Cette année les « fauves » choisis sont Nicolas Luçon plutôt de la famille Armel Roussel (nominé meilleur acteur en 2011 pour « Ivanov  Remix ») avec une  passion pour le Suisse rêveur Robert Walser qu’il met en scène. Face à lui Julie Deroisin, plutôt douée pour le comique puisque sa famille c’est le TTO et Dominique Bréda (jeune espoir féminin 2009 pour « Bovary » de Breda et « Cendrillon, ce macho » de Minestru).

Le repas des fauves : deux petites pièces d’une heure de l’Américain Murray Schisgal souvent jouées en parallèle et en contraste.  » Les dactylos  » proposent un couple de ratés adorables, assis devant leur machine à écrire vintage, dont le rythme maladroit, laborieux, est comme la petite musique, de la pièce. Elle est célibataire, vivant toujours chez sa maman mais rêvant du prince charmant, à épouser illico, dès le premier baiser. Lui est prisonnier d’un mariage qu’il n’a pas voulu mais dont il est bien incapable de se délivrer. Il étudie le droit en cours du soir, espoir d’ascension sociale. .Aucun des deux n’est capable de trouver son  bonheur dans ce métier médiocre au patron menaçant. Le fonctionnement de ce couple moyen/minable permet à Nicolas Luçon de jouer son adolescent rêveur, maladroit, touchant : il transcende le réalisme à l’américaine par ses allures de clown triste. De même Julie Deroisin dévoile une palette de comédienne fragile, aussi pathétique que drôle, comme un petit oiseau sur la branche.
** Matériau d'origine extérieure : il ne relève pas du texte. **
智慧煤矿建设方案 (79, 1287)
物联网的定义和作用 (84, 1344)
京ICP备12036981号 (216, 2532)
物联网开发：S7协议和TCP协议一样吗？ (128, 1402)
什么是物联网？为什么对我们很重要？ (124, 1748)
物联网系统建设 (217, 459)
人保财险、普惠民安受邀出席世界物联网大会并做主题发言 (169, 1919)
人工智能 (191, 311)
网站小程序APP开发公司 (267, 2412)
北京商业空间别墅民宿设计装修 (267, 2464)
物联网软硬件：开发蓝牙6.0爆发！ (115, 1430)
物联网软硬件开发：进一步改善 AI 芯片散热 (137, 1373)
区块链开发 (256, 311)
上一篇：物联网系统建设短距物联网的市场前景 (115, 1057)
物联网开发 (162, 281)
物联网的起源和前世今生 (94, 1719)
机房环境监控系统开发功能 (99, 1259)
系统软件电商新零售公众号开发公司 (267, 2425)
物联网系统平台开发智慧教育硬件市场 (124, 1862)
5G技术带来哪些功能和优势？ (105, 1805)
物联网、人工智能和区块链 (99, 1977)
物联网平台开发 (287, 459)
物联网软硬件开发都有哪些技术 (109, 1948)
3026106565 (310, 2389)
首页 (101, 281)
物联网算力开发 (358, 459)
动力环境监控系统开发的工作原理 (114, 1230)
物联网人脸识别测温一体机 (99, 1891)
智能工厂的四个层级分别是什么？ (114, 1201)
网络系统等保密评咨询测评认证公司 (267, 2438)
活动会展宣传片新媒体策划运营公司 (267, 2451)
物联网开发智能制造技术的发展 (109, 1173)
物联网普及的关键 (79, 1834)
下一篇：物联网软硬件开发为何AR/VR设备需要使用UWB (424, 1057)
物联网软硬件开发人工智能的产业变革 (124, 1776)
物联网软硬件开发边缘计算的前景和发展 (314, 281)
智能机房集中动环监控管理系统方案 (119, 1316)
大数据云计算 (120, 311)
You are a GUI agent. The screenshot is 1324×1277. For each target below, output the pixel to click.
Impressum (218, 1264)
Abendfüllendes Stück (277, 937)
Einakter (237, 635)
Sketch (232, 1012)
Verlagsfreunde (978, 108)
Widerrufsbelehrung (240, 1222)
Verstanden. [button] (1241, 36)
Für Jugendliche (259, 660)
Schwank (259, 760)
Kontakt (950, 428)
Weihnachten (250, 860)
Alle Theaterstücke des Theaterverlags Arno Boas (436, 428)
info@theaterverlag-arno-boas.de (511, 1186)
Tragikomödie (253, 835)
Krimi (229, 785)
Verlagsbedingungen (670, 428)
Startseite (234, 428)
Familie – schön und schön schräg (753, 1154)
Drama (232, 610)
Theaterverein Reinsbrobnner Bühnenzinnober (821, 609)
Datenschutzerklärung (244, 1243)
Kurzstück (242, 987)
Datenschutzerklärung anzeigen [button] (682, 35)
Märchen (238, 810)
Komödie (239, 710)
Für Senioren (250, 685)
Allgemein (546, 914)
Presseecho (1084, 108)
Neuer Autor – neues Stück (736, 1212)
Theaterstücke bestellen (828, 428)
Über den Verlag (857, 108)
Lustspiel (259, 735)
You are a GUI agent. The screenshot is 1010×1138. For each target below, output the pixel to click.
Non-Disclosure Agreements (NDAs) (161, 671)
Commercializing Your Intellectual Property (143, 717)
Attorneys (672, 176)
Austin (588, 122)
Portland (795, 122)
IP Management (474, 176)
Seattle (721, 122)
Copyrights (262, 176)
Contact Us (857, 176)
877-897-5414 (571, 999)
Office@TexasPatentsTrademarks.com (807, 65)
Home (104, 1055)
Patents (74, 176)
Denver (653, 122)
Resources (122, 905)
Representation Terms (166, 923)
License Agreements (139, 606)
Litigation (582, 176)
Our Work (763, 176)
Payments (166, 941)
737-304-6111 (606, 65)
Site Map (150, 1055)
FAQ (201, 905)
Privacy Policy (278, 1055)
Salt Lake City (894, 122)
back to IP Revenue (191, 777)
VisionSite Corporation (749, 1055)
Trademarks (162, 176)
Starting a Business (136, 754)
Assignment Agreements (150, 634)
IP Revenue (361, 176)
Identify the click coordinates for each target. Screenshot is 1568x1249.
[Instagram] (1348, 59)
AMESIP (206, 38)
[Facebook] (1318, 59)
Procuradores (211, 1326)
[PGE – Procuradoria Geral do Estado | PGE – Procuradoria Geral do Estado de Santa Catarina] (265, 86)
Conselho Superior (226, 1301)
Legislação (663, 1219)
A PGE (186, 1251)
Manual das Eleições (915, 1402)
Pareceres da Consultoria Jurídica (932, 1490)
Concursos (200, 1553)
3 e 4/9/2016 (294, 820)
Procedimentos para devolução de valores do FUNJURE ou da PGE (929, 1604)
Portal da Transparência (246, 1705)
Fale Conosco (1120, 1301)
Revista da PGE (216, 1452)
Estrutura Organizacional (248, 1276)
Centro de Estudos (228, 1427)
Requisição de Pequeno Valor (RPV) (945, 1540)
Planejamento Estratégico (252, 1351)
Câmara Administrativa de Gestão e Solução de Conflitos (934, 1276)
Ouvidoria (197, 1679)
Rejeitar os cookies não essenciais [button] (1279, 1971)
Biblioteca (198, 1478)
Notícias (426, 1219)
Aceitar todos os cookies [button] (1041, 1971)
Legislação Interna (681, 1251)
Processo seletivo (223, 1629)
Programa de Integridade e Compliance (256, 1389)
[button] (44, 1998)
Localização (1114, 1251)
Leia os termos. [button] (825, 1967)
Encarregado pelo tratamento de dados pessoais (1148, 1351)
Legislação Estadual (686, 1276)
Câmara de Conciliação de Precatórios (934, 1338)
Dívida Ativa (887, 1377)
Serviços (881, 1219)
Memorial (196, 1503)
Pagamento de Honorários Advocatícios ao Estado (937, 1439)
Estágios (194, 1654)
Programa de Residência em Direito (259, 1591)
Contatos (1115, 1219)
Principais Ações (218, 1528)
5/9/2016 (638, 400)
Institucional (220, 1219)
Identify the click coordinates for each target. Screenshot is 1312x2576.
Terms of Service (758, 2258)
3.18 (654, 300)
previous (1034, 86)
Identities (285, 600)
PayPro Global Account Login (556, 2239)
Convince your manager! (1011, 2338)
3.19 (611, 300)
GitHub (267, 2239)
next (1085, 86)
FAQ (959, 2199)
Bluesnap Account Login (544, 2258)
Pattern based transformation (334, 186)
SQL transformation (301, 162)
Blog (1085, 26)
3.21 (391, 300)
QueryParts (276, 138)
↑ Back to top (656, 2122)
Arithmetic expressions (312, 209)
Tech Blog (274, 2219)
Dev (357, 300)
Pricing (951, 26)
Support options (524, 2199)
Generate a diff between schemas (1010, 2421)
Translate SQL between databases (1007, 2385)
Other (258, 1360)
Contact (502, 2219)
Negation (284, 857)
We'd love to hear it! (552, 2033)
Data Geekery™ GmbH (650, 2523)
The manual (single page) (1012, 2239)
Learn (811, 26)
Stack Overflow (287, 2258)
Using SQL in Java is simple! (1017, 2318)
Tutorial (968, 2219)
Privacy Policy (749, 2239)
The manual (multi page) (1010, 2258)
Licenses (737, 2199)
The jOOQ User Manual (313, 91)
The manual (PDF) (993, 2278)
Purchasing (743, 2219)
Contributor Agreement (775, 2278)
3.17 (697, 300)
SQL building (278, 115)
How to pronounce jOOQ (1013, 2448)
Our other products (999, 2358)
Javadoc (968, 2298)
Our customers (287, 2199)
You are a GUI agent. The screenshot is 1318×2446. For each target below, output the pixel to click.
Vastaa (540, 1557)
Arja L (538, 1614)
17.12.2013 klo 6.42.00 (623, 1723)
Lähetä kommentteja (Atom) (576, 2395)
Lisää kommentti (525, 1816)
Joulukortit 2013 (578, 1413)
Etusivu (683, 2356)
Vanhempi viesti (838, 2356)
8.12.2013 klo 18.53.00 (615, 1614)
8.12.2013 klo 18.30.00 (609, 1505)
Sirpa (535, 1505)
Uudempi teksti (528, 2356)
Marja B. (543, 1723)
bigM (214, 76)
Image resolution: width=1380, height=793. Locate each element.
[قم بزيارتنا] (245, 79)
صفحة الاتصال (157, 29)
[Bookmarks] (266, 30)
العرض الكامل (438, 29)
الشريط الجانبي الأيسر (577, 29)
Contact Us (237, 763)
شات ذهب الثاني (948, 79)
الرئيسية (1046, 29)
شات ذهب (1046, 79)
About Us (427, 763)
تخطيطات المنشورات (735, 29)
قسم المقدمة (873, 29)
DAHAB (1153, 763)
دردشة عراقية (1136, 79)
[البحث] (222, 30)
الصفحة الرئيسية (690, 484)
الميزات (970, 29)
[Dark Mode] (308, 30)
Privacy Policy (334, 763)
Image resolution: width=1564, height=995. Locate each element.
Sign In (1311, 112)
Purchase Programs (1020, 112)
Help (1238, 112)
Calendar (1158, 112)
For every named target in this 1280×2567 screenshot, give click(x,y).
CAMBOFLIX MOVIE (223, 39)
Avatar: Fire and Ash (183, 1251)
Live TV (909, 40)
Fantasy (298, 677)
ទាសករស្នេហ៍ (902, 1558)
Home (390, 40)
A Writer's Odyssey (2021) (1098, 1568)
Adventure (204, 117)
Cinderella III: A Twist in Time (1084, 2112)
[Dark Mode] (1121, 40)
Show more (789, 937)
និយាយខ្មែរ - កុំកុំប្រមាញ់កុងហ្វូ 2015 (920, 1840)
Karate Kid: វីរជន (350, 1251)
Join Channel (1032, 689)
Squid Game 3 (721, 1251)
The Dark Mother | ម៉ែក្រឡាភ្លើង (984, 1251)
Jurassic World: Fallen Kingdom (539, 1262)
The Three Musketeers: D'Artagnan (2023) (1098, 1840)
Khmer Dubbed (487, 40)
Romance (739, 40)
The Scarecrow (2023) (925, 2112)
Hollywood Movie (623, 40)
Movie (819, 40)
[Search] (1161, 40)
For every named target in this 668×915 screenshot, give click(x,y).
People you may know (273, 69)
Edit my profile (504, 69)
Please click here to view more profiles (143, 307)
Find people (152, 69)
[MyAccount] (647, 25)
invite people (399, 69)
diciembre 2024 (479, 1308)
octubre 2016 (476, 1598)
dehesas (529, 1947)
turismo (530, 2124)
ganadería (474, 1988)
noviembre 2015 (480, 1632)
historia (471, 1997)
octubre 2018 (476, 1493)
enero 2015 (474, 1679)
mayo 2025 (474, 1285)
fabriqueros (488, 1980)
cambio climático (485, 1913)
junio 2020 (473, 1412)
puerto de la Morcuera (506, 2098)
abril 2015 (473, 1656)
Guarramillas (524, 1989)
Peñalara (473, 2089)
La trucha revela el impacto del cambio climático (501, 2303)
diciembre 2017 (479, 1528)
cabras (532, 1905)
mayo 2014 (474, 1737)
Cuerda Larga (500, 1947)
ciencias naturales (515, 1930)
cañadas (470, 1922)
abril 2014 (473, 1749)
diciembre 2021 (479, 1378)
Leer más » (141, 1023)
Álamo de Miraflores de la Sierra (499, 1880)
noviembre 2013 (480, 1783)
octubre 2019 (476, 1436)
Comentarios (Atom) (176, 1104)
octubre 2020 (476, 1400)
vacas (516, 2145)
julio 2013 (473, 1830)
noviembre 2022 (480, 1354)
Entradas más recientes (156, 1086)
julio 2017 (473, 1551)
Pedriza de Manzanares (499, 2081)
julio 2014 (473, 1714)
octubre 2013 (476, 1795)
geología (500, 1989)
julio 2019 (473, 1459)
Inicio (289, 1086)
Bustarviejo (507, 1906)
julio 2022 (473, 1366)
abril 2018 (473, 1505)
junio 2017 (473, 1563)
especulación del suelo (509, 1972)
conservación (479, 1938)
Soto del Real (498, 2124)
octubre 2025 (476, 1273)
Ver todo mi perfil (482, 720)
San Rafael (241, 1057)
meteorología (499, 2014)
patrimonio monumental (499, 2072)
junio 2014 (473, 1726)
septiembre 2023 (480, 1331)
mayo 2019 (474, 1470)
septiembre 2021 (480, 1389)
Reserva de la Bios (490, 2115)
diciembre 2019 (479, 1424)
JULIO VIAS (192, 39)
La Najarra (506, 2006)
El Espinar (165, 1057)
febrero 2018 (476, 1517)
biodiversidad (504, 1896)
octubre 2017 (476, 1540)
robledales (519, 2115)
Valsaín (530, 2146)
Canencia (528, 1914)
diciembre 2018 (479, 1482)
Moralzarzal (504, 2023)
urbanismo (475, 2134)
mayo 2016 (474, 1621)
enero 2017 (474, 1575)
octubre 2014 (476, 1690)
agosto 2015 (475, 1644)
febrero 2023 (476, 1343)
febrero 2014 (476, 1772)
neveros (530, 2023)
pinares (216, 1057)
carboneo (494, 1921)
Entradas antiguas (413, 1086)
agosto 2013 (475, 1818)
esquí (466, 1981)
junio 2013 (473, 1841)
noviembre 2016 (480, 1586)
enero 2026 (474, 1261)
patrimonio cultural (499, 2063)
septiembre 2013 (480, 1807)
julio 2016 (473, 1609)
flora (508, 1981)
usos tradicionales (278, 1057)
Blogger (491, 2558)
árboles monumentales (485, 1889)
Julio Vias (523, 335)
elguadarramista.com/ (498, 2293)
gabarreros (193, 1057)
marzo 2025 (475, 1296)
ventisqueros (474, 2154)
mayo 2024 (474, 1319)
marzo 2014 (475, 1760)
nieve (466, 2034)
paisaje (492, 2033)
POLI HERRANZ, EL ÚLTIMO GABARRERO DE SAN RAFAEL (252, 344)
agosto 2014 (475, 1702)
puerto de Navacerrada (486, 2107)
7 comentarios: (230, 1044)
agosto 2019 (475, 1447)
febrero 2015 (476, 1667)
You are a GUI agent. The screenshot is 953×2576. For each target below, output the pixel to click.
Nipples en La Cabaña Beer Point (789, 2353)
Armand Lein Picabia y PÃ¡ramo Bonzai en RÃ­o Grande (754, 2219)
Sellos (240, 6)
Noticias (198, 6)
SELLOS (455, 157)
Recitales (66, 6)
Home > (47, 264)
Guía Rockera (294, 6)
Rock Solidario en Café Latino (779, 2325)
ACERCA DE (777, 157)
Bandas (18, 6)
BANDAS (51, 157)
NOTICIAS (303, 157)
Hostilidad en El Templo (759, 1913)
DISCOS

Finalement un happy end se dessine mais  ces « gentils », ces victimes de la société ont des cris de rage qui préparent à la 2 è partie « Le Tigre ». Changement de décor : Luçon devient une sorte de sadique emportant dans sa piaule une femme ligotée. Mais petit à petit ils s’apprivoisent et le bourreau devient victime de lui-même. La violence, si peu finalement, même verbale a du mal à passer par le corps et la voix des acteurs. Le rôle de Julie se réduit comme peau de chagrin. Et celui de Nicolas, omniprésent, épouse difficilement la stature d’un prédateur.

Au total une belle performance initiale, qui peine à convaincre dans sa deuxième partie. La faute au texte choisi par Bruno Emsens, « Le Tigre » ou à sa mise en scène ? En tout cas les acteurs, très à l’aise dans « Les Dactylos » ont de la peine à défendre un tigre de papier, assez artificiel.

 » Les Dactylos et le Tigre  » de Murray Schisgal, m.e.s Bruno Emsens.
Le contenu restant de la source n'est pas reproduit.